_Your tasks_:
1 - Decide whether each statement agrees with the passage on gun violence, answering yes or no and quoting the deciding words: (a) The passage names the breakdown in American family values as one cause of gun violence. (b) In the quoted remarks, Schumer addresses only Kavanaugh by name. (c) The passage states that Schumer should be prosecuted.
2 - Reproduce word for word the part of the passage on gun violence that begins at the words "If one cause" and stops after the words "outside his home.".
>> Begin Selected text
If one cause of gun violence is the breakdown in American family values, and a second is the expanded use of marijuana, the third is the new Culture of Rage. When Charles Schumer grabbed a bullhorn and threatened the safety of U.S. Supreme Court Justice Brett Kavanaugh, inciting a mob far more dangerous than the January 6 protestors, he said:

I want to tell you, Gorsuch; I want to tell you, Kavanaugh: You have released the whirlwind, and you will pay the price. You won’t know what hit you if you go forward with these awful decisions.

For all of Pelosi’s and Liz Cheney’s January 6 nonsense, Schumer bears enormous co-responsibility for the attempted assassination of Justice Kavanaugh. Schumer really should be prosecuted. At the very least, there should be a lawful but crazy-loud demos outside his home.
>> End Selected text
>> Begin Supplied data
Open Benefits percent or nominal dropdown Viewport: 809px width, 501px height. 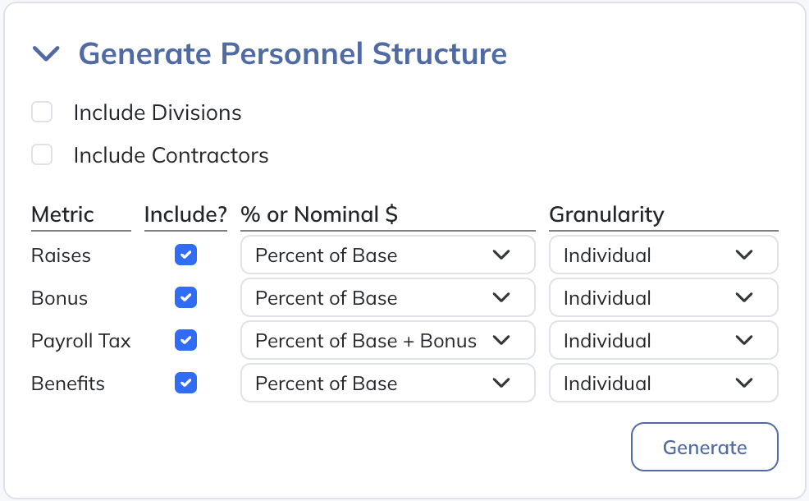coord(387,384)
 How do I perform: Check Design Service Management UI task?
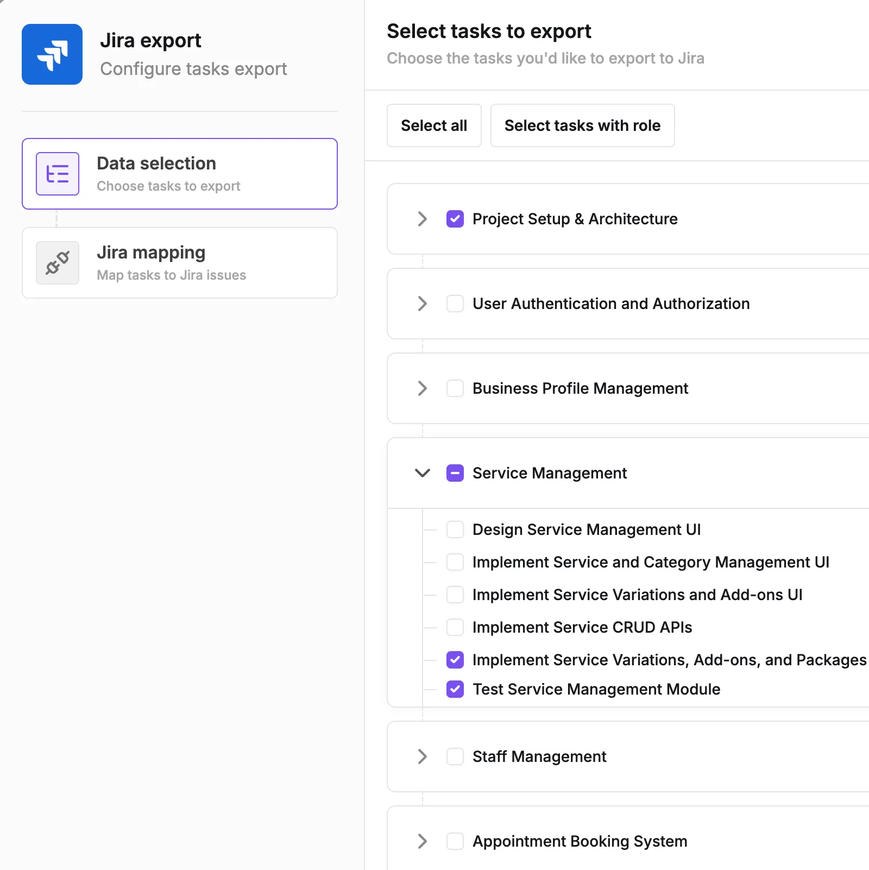pyautogui.click(x=455, y=529)
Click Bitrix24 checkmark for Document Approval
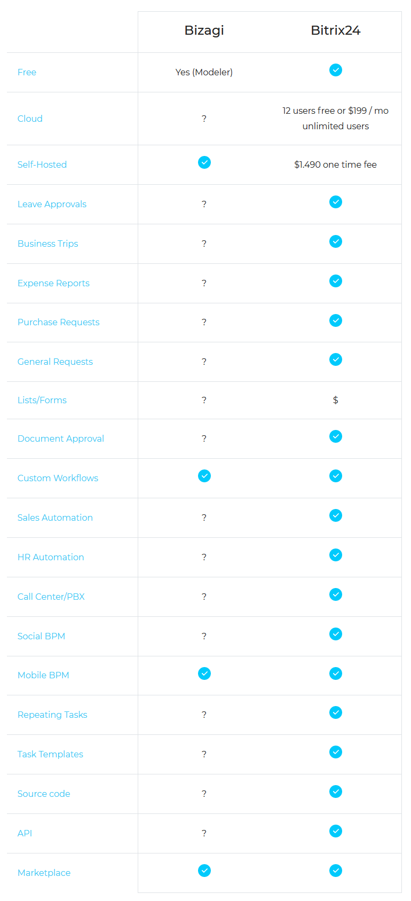The width and height of the screenshot is (411, 901). (336, 436)
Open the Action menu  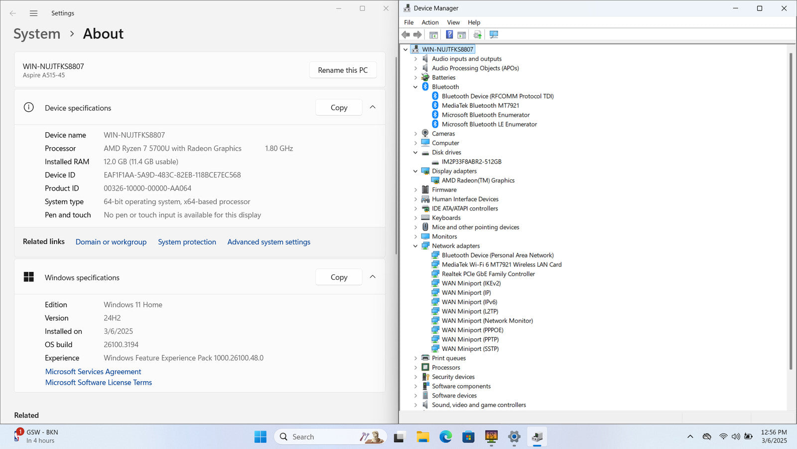[x=430, y=22]
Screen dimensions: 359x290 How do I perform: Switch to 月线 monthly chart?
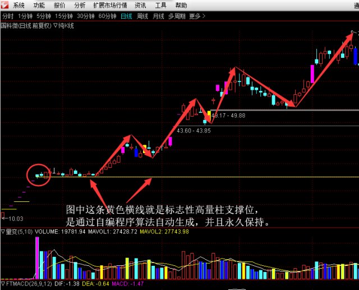[158, 16]
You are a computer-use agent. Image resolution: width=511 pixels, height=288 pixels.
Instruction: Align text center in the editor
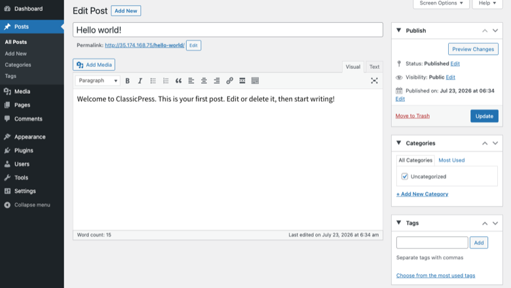(x=204, y=81)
>> End Supplied data
_Task answers_:
1 -
(a) Yes: "If one cause of gun violence is the breakdown in American family values"
(b) No: "I want to tell you, Gorsuch; I want to tell you, Kavanaugh"
(c) Yes: "Schumer really should be prosecuted."

2 -
If one cause of gun violence is the breakdown in American family values, and a second is the expanded use of marijuana, the third is the new Culture of Rage. When Charles Schumer grabbed a bullhorn and threatened the safety of U.S. Supreme Court Justice Brett Kavanaugh, inciting a mob far more dangerous than the January 6 protestors, he said:

I want to tell you, Gorsuch; I want to tell you, Kavanaugh: You have released the whirlwind, and you will pay the price. You won’t know what hit you if you go forward with these awful decisions.

For all of Pelosi’s and Liz Cheney’s January 6 nonsense, Schumer bears enormous co-responsibility for the attempted assassination of Justice Kavanaugh. Schumer really should be prosecuted. At the very least, there should be a lawful but crazy-loud demos outside his home.